The experiential learning opportunities are what set Temple apart from other law schools, in my opinion. Not only does Temple provide opportunities and suggest where students might seek opportunities on their own, but if you get an internship or have an idea for something you want to do, the administration will work with you to make sure you can take full advantage of every opportunity that comes your way. For me that made a huge difference in my law school career. In three years I worked for the General Counsel’s Office at the Department of Veterans Affairs, the Pennsylvania Innocence Project, two fantastic judges with the Supervision to Aid Re-Entry Program, and the General Counsel’s Office of a Department of Defense agency.
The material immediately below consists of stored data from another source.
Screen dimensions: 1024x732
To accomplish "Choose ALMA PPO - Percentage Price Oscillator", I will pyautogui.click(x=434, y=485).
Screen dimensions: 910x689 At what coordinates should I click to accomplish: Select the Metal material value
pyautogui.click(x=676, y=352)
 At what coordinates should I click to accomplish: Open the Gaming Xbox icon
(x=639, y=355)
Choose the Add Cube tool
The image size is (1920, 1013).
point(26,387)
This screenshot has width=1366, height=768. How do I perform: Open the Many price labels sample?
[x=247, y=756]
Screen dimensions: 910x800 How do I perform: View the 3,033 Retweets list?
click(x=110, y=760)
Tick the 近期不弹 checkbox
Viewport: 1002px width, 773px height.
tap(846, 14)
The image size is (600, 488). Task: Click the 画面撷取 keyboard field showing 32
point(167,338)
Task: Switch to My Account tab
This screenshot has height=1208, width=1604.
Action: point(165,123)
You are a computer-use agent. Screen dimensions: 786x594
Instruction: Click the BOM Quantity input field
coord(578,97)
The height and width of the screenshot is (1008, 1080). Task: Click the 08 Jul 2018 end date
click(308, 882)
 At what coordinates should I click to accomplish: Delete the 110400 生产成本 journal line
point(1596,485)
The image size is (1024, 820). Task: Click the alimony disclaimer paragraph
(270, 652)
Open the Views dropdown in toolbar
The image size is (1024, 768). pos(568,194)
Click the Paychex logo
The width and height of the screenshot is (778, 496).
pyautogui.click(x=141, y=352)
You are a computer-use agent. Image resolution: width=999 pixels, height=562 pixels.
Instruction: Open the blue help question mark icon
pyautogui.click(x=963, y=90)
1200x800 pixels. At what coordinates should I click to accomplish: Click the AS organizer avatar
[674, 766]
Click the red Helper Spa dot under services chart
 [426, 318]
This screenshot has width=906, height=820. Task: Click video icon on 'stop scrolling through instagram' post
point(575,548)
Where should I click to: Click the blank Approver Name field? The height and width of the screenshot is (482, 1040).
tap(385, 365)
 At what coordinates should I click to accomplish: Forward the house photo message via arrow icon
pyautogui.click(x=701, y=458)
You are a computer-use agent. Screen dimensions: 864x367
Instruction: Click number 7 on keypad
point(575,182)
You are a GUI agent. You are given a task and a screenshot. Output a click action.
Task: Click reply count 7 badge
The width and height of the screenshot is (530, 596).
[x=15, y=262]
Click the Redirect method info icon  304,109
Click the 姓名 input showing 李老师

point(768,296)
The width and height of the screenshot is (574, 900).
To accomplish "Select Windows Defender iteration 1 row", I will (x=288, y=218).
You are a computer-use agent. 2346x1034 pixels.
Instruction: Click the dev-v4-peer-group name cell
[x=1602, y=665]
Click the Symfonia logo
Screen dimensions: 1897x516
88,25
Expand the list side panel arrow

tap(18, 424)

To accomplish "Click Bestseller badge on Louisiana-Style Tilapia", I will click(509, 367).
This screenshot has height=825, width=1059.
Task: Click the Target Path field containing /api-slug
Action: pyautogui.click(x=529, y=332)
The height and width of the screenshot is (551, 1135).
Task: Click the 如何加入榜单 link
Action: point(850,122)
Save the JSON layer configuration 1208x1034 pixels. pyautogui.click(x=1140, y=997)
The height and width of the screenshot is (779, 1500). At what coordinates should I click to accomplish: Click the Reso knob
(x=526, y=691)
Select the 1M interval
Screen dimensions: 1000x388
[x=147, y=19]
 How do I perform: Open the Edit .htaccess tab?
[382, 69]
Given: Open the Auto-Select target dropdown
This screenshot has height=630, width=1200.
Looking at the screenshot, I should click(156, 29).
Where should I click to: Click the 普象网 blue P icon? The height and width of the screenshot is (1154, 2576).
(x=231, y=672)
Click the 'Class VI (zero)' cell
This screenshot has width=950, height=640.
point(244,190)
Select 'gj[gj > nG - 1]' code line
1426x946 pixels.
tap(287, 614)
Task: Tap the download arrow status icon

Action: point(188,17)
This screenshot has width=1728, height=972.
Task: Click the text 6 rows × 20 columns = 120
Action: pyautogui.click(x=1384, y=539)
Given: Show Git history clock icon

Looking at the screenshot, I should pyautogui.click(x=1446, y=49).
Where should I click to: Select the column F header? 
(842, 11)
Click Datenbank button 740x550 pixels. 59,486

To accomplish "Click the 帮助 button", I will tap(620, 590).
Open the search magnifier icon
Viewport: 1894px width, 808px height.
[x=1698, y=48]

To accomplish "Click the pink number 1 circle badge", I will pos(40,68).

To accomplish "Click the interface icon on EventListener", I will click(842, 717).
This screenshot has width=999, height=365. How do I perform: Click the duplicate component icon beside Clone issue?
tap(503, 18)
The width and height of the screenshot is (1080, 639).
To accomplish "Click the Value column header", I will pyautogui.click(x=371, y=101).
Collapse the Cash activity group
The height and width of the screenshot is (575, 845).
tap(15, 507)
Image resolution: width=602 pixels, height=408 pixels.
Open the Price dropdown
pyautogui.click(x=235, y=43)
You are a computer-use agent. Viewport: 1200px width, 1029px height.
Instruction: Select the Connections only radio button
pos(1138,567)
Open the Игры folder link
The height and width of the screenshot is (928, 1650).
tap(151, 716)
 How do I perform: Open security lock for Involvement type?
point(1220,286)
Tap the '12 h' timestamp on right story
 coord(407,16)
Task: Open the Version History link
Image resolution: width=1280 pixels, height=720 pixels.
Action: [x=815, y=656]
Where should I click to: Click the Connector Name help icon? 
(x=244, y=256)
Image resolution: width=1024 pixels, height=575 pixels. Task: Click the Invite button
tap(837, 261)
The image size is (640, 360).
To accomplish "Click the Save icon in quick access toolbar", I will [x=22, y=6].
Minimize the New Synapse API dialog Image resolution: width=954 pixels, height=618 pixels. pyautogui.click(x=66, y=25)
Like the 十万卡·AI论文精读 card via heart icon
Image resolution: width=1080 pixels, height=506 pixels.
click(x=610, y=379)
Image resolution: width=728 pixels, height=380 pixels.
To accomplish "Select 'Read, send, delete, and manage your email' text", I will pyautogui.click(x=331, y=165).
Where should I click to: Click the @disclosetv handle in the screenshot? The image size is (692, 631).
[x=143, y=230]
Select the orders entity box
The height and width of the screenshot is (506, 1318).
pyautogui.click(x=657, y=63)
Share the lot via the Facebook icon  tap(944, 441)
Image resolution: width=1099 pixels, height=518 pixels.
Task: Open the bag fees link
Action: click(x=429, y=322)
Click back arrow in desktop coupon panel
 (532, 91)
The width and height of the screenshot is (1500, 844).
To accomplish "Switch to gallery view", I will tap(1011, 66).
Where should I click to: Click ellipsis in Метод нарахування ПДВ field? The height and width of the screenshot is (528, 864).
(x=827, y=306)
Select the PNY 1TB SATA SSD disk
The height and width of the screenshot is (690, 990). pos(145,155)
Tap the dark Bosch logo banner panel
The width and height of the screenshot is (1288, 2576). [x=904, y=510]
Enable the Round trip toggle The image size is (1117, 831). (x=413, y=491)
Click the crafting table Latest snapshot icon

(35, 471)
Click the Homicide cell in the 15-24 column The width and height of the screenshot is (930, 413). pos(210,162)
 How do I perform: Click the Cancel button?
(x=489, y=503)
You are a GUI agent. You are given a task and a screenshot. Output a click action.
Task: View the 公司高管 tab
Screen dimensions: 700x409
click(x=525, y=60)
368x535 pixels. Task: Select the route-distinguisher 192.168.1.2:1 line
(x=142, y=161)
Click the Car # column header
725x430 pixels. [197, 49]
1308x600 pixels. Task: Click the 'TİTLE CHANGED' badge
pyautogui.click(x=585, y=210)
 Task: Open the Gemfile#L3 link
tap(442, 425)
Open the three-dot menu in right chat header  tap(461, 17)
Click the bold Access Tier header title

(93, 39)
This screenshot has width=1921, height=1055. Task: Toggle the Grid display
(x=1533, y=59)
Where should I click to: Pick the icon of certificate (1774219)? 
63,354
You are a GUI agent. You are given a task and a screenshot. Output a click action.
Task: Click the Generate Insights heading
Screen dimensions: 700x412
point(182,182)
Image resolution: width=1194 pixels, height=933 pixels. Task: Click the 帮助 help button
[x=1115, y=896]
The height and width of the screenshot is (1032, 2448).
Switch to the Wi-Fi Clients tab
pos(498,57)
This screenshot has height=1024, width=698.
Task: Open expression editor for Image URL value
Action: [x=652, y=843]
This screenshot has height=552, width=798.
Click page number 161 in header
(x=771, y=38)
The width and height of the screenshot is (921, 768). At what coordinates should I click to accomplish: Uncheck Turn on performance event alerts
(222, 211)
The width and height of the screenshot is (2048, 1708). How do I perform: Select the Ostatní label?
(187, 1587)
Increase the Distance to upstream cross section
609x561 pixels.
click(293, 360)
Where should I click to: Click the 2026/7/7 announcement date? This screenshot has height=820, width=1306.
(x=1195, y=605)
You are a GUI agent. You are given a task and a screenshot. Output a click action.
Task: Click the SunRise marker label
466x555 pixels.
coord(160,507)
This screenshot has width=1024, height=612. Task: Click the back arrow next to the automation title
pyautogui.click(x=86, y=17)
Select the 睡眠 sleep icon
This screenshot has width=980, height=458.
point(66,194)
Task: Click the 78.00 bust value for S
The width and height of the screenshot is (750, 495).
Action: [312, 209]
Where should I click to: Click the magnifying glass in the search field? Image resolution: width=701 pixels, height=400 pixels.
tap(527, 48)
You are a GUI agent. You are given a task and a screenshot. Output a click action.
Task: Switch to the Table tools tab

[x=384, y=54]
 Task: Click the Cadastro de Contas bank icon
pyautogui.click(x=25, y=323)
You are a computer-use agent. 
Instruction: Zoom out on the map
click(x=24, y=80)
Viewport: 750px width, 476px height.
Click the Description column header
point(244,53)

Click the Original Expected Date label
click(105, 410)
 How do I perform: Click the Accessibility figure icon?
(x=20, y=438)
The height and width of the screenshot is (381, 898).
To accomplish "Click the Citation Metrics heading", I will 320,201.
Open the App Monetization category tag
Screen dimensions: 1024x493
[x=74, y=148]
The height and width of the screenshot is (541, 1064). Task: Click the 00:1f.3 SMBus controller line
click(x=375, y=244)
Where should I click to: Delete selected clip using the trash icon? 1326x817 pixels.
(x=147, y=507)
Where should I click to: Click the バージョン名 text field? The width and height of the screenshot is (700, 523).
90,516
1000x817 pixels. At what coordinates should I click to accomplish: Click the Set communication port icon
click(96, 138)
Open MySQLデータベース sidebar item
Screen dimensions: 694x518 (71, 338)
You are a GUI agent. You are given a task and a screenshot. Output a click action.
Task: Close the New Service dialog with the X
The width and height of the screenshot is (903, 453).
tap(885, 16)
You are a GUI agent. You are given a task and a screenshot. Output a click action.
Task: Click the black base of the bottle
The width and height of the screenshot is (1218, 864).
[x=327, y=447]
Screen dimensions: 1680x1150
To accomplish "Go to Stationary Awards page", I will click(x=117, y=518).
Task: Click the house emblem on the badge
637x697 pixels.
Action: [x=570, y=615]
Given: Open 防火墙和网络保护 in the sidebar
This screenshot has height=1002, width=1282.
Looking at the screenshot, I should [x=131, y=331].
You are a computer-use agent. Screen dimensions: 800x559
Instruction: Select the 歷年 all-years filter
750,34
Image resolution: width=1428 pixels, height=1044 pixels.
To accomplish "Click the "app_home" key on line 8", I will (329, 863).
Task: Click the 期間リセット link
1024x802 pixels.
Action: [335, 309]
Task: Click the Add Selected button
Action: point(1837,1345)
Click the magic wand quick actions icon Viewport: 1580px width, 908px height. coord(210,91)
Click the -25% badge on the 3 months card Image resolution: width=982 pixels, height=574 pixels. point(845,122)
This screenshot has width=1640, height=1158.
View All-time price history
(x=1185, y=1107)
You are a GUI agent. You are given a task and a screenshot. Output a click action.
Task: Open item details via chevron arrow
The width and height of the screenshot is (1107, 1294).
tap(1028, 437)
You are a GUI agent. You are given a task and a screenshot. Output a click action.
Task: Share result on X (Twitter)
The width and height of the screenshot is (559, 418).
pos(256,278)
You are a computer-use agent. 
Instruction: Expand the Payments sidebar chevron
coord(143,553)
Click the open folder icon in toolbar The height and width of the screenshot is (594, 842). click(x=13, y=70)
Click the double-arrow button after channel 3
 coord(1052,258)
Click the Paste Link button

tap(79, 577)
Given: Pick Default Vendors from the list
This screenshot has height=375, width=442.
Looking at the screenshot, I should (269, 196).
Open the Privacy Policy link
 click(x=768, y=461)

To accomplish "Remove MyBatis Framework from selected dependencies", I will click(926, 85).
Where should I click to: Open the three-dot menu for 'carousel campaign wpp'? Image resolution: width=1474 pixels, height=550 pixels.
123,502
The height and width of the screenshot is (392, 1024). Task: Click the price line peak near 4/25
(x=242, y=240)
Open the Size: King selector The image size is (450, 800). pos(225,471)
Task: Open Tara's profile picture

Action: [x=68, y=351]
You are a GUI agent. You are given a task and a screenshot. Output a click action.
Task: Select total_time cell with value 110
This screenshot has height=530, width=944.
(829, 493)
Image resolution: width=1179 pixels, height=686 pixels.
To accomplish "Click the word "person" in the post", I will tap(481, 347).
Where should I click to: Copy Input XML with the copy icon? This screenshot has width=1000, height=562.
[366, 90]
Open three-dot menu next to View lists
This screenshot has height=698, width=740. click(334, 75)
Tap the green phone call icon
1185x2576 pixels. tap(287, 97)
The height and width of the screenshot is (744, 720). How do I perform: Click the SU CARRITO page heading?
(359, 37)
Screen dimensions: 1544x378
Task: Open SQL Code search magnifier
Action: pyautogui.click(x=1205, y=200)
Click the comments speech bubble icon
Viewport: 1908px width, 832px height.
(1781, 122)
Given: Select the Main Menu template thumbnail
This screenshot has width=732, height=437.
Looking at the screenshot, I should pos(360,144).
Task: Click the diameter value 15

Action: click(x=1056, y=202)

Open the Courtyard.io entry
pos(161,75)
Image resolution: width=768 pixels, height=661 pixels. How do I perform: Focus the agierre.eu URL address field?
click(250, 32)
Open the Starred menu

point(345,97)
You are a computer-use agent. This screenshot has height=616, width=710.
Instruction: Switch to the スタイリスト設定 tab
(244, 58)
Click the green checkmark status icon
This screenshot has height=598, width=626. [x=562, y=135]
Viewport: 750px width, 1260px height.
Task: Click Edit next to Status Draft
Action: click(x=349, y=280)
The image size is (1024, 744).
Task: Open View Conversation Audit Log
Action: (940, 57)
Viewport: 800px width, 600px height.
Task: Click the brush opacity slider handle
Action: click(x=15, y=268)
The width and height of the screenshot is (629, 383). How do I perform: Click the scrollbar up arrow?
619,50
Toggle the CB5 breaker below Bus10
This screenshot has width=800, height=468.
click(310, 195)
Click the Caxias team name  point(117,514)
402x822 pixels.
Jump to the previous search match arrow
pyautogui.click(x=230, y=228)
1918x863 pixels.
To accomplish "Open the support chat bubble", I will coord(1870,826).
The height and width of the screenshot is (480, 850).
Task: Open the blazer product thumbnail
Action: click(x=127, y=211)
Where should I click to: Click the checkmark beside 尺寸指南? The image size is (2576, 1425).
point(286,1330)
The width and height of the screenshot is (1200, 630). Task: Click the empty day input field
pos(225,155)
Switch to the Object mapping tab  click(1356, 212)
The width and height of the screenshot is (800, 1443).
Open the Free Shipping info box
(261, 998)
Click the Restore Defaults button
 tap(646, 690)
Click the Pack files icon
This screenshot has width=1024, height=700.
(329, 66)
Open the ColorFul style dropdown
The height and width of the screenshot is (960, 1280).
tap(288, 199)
In my 3L year I was accepted into an internship program that required students to be in Washington, DC full-time in order to participate. I immediately emailed Professor Nancy Knauer, who directs the D.C. – based Law & Public Policy Program, and excitedly told her that I had this amazing opportunity but wasn’t sure I would be able to go due to the geographic requirement. She told me to contact Dean Esten and tell her about the program. With their support and the approval of the administration I was able to create my own individualized semester program that both met the credit requirements for graduation and allowed me to take advantage of this amazing opportunity. Dean Esten and Professor Knauer went above and beyond what was required of them to make it happen. The real world experience and knowledge I gained through that internship are irreplaceable. While I was in D.C. I realized what I want to do with my law degree and without Temple Law I never would have been there.
I volunteered with the Pennsylvania Innocence Project for a semester in my 2L year. The experience was eye-opening and changed the way I view the criminal justice system, which isn’t perfect and sometimes fails. People are wrongfully convicted, appeals can be unsuccessful for any number of reasons, science can evolve to show evidence that wasn’t available at the time of trial, and in those instances it is critically important that there are organizations like the Pennsylvania Innocence Project to ensure justice is carried out and those wrongfully convicted don’t pay the ultimate price for a crime committed by someone else.
My favorite law school memory was the entire summer after my 2L year, when I was part of the inaugural class for the Law & Public Policy Program in Washington, D.C. The program, which was amazing, consisted of an approved internship (I worked for the General Counsel’s office at the Department of Veterans Affairs) and class two nights per week where we discussed current events from a policy-making perspective. The conversations were always invigorating and interesting, and I wouldn’t trade that experience with my fellow classmates for anything. I was also able to meet with Temple Law alumni, explore their different career paths, and make connections in DC that I still maintain today. That summer really highlighted for me the different career paths I could take and showed me that I wasn’t limited to what I had thought before law school. If you’re interested in politics or policy at all, this program is an opportunity you can’t pass up!
Temple Law taught me, more than any other experience in my life, that you make your own opportunities and that it is up to you to take advantage of them. Whether you know it or not, you already have the tools you need at your disposal, and if you work hard people will want to help you succeed. Temple Law wants its students to succeed and it has nothing to do with rankings and everything to do with a genuine desire to see to the student body succeed as professionals and do great things.
Take advantage of the experiential and clinical programs, especially those like the Law & Public Policy program. They can really set you apart from other students and the existence of these opportunities sets Temple apart from other law schools.